### EXCERPT TO READ
════════════════════
The Library of Congress >> Especially for Librarians and Archivists >> Standards
HOME >> MARC Development >> Proposals List
DATE: December 20, 2019
NAME: Defining a New Indicator Value for Human-generated Content in Field 883 of the MARC 21 formats
SOURCE: German National Library, for the Committee on Data Formats
SUMMARY: This paper proposes a way that metadata provenance information can be extended in the MARC formats from fully or partially machine-generated metadata to any type of metadata, including intellectually assigned metadata. The approach outlined is the definition of a new value “2” for “Created by a human cataloger” as the first indicator of field 883 in all five MARC formats. The name of the field is to be changed from “Machine-generated Metadata Provenance” to a broader scope, and the name of the first indicator position is to be changed from “Method of machine assignment”, accordingly.
KEYWORDS: Field 883 (All formats); Machine-generated Metadata Provenance (All formats); Field 883, 1st indicator (All formats); Data provenance (All formats); Metadata provenance (All formats)
RELATED: 2018-DP05; 2017-DP05; 2012-03
12/20/19 – Made available to the MARC community for discussion.
01/25/20 – Results of MARC Advisory Committee discussion: Approved, with the following editorial amendments:
04/28/20 - Results of MARC Steering Group review - Agreed with the MAC decision.
Over the last few years, the German National Library has developed different methods of assigning metadata to the description of a resource by means of automated processes. Software has been fed with authority data, and trained to analyze an electronic publication, so that language information, classification numbers and subject headings can be assigned. In addition, different versions of the same content sometimes have records which are able to “learn from each other”, by matching the records and copying fields, – e.g. classification numbers, subject headings, genre/form and intended audience information – from the record of the printed publication to the record of the electronic version, and vice versa. This always happens in combination with provenance data, i.e. the name of the process creating the data, a confidence value, and a date of assignment.
For quality control reasons, additional fields are sometimes assigned manually, including the data provenance information that the field has been added by a cataloger. Mapping and converting the records from the internal format to MARC 21 then has limitations: while MARC is able to transport metadata provenance information about fully machine-generated or partially machine-generated metadata, it lacks the ability to provide provenance information when a MARC field has been created by a human cataloger.
════════════════════
### GIVEN ENTRIES
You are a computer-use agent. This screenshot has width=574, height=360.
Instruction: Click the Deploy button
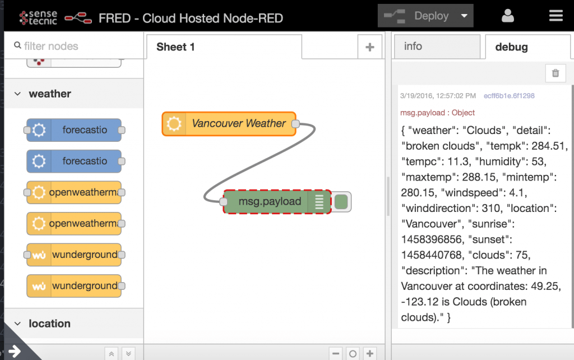coord(425,16)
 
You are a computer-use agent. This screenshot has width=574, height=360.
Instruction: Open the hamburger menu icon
coord(556,16)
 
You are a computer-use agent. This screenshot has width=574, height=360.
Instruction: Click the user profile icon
coord(508,16)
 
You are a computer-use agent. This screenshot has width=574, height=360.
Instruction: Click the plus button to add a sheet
coord(370,47)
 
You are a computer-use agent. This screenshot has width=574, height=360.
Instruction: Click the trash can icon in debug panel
coord(556,73)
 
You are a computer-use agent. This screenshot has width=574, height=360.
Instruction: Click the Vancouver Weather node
coord(229,124)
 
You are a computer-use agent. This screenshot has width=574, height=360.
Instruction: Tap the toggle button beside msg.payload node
coord(341,202)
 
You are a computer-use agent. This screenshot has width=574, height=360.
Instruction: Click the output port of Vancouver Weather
coord(295,124)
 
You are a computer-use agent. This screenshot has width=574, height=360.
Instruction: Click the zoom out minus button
coord(336,353)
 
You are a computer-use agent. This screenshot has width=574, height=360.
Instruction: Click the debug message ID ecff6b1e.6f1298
coord(509,96)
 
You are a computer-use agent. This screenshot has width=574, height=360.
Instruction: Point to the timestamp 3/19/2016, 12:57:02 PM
coord(438,96)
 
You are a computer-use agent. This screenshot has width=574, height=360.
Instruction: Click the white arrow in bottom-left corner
coord(15,352)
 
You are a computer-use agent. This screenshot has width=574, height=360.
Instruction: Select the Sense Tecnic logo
coord(38,17)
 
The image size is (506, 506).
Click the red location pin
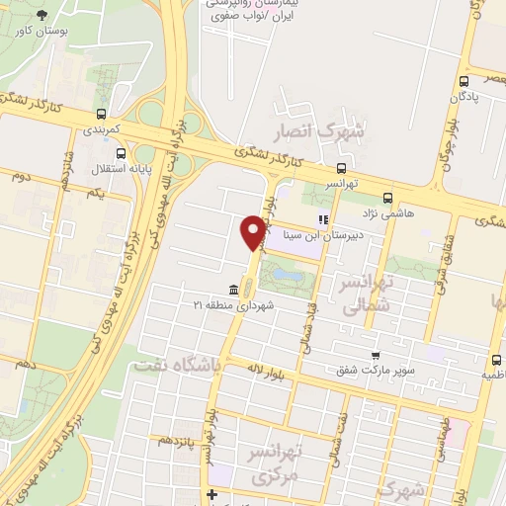pos(252,231)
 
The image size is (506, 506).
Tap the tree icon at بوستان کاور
pos(42,15)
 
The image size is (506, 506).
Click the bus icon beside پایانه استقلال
pos(121,153)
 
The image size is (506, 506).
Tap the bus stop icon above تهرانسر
pos(341,168)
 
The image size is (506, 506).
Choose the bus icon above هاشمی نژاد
pos(387,198)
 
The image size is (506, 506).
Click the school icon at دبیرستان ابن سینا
pos(320,219)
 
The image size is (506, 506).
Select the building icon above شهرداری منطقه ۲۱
pos(232,289)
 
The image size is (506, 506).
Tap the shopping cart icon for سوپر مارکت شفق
pos(376,356)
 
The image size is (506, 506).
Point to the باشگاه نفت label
pos(173,367)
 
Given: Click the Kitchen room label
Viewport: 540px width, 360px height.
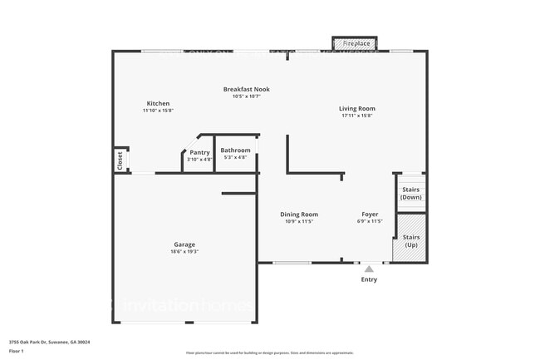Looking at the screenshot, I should pos(158,103).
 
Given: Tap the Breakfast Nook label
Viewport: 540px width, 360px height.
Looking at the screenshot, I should pos(246,89).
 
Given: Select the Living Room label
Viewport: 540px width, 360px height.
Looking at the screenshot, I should pos(356,108).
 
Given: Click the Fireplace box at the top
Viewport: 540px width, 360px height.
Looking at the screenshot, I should pos(356,43).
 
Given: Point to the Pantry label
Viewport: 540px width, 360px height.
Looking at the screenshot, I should pos(199,152).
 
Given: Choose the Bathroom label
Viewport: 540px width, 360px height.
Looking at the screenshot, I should pos(235,150).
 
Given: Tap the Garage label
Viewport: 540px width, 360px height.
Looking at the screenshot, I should pos(184,244).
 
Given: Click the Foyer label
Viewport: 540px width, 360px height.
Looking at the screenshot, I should pos(370,215).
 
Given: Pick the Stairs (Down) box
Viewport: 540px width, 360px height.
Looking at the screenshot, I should pos(411,193).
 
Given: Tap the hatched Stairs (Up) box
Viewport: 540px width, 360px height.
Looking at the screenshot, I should pos(411,240).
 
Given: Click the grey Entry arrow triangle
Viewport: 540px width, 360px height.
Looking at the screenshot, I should pos(369,269).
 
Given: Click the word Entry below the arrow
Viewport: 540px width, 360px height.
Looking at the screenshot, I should pos(369,279).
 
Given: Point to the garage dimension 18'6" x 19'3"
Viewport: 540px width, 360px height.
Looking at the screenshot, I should pos(184,252).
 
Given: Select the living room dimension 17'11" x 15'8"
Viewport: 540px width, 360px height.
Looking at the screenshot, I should pos(356,116).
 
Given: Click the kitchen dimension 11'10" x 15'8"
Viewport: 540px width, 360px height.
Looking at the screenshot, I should pos(158,111).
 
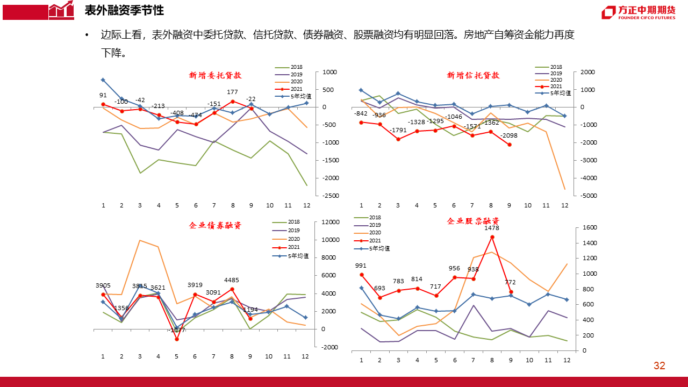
════════════════════
Copy the Field 883 proposal from the passage beginning with "Over the last" to the one ending with "date of assignment.", changing "confidence value" to "certainty score". The material isn't needed here.

### TASK RESPONSE
Over the last few years, the German National Library has developed different methods of assigning metadata to the description of a resource by means of automated processes. Software has been fed with authority data, and trained to analyze an electronic publication, so that language information, classification numbers and subject headings can be assigned. In addition, different versions of the same content sometimes have records which are able to “learn from each other”, by matching the records and copying fields, – e.g. classification numbers, subject headings, genre/form and intended audience information – from the record of the printed publication to the record of the electronic version, and vice versa. This always happens in combination with provenance data, i.e. the name of the process creating the data, a certainty score, and a date of assignment.